Context:

  • The following function is used a JVM wrapper for a Python function, which is executed in a SQL-like environment. If you're interested in example usage you can check Cumulate arrays from earlier rows (PySpark dataframe) on Stack Overflow but it shouldn't be necessary.
  • Objects passed between are converted using Pyrolite and / or Py4J and matching exact types expected by the JVM counterpart is crucial.
  • There are two contexts of execution with internal flatten_distinct_ being executed in a remote interpreter which is not directly accessible.
  • Docstrings have been omitted intentionally.
from typing import List, Union, Hashable as Hble

from toolz import unique, concat, compose

import pyspark.sql.functions as f
from pyspark.sql import Column
from pyspark.sql.types import ArrayType, StringType, DataType as DT


def flatten_distinct(col: Union[Column, str], dt: DT=StringType()) -> Column:
    assert isinstance(col, (Column, str)), (
        "col should be Column or str got {}".format(type(col)))

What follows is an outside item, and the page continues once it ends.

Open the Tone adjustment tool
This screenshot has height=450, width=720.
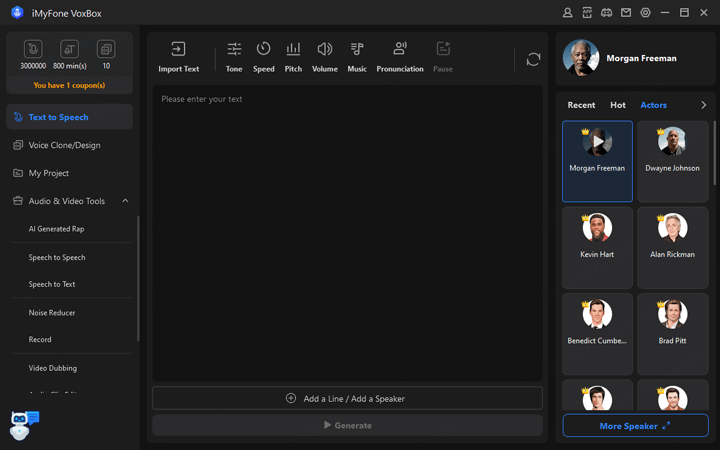(x=234, y=49)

    def flatten_distinct_(xss: Union[List[List[Hble]], None]) -> List[Hble]:
        return compose(list, unique, concat)(xss or [])

    return f.udf(flatten_distinct_, ArrayType(dt))(col)

My main concern is if this code is self-explanatory and readable for a Python user with focus on:

  • Usage of the type annotations.
  • Function composition (would pipe(xxs or [], concat, unique, list) be a better choice?).
  • Immediate call of the anonymous functions.